Beginning in 2009, Phase 1 focused on building and mastering the 250 MW integrated gasification combined cycle (IGCC), which is a coal gasification process that turns coal into a gas before burning it, hence allowing power generation to be more efficient and releasing less carbon and other pollutants. The plant was scheduled to start operating in 2012 but this got delayed until 2012. The second phase began in 2014. It uses fuel cells and turbines for electricity generation and converts CO_{2} to industrial use. The third phase built a 400 MW demonstration plant, integrating the key technologies from the previous phases while aiming to have minimum emissions.

In 2007, the project was joined by Peabody Energy, the world's largest private sector coal company.

The GreenGen IGCC plant was completed by 2012. As of 2020, it is the only remaining IGCC plant operating in China. The efforts of the plant were a result of China's research efforts to master the technology since the 1980s. Its completion is a marker of a scale-up period. The project has also been important in international collaboration for clean energy. While seeking collaboration with China's National Energy Administration to enhance the Texas Clean Energy Project (TCEP), the U.S Department of Energy partnered with CHNG, which involved leveraging the experience gained from the GreenGen project.

== Project ==

IGCC

The GreenGen IGCC plant is composed of the following main components: a coal gasifier, an air separation unit, a syngas purification system, a methyldiethanolamine sulfur removal system, and a power block which has a gas turbine generator, a steam turbine generator, and a heat recovery steam generator. The Huaneng Clean Energy Research Institute designed the coal gasifier. The air separation unit is able to produce liquid oxygen, nitrogen, and argon.

The coal gasification works through a 2000 tonnes/day gasifier that converts coal into a mixture of carbon monized and hydrogen (also known as syngas). High-purity oxygen in a water wall-cooled system is essential to keep this part of the process functioning. Up to 99% of the oxygen reacts with the coal to produce syngas.

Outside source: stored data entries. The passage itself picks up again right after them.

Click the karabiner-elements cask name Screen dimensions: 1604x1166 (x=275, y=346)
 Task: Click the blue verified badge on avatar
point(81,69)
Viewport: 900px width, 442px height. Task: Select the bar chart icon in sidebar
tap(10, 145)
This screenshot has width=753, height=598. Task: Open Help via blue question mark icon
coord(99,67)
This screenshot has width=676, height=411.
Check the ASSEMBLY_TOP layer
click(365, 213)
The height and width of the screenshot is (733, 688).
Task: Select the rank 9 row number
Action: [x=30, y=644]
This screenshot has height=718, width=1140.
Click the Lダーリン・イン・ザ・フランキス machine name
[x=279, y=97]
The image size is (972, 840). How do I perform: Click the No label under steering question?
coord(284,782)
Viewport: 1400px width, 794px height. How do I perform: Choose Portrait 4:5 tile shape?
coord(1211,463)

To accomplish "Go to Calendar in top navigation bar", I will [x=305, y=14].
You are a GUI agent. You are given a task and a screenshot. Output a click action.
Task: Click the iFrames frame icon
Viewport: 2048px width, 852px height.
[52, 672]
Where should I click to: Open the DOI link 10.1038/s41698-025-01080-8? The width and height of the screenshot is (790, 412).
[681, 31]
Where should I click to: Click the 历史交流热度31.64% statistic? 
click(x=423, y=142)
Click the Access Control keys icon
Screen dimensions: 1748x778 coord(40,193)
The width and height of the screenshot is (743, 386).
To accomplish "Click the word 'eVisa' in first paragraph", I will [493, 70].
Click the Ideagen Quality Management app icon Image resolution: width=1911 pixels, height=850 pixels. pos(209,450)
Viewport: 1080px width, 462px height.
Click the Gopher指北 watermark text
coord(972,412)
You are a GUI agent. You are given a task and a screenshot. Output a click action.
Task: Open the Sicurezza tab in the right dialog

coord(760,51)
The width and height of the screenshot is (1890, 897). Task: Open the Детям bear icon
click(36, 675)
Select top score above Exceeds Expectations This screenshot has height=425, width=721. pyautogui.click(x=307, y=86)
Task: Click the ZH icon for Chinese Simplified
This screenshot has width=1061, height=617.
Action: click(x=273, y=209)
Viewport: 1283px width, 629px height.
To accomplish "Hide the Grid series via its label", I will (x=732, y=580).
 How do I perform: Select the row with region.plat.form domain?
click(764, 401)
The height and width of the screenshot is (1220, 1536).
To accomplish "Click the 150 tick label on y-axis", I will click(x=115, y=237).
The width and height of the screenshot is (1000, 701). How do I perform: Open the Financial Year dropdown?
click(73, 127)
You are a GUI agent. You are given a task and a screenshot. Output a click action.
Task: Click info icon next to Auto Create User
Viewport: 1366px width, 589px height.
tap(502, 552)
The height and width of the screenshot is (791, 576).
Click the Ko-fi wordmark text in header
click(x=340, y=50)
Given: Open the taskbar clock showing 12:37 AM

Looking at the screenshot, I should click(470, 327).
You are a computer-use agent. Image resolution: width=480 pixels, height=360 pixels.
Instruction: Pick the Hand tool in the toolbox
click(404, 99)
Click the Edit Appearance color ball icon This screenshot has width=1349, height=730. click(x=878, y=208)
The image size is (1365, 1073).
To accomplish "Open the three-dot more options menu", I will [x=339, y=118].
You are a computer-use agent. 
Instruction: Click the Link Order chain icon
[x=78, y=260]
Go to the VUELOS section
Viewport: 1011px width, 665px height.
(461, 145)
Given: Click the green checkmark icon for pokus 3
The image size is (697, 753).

The gas cleaning system removes impurities from the syngas and ensures reduced emissions (impurities includes particular matter, sulfur compounds, and other contaminants). This is a two step process involving dry and wet removal techniques. The gas cleaning section is located between the gasification system and combine-cycle power block.

Finally, the combined-cycle power block is the key component that integrates a gas and steam turbine to maximize power generation. The core gas turbine burns syngas and combusts it to generate electricity. Exhaust gases are taken to a Heat Recovery Steam Generator (HRSG) which captures waste heat. Steam steam produced in this process is sent to the steam turbine. Additional electricity is generated here using heat recovered from the gas turbine.

The entire process significantly improves the efficiency of the plant (41% when Shenhua coal is used).

=== Criticism ===
Currently, IGCC plants cannot compete with coal power in China. The price of electricity for coal power plants is about half of the price for IGCC plants.

There is a controversy in China about whether more IGCC plants should be built. One side argues that more pilot plants would allow for better research and experimentation with the technology. The other side argues that investing on more plants would only increase financial burden on the state because it owns the majority of the electric industry in China.

==== Comparisons ====
A similar IGCC plant in the United States market was constructed using Shell's IGCC technology. The GreenGen IGCC plant was used to compare the cost between an IGCC plant in China and one in the United States. The costs for equipment, materials, and labor for the Shell IGCC plant in the US was found to be approximately 1.5 times more expensive than an IGCC plant in China. The gasifier area for the Shell IGCC requires about $1065/kW, while that of the GreenGen IGCC requires about $267/kW. The gasifier is one of the most expensive parts in an IGCC plant, which is an advantage for constructing them in China rather than the United States.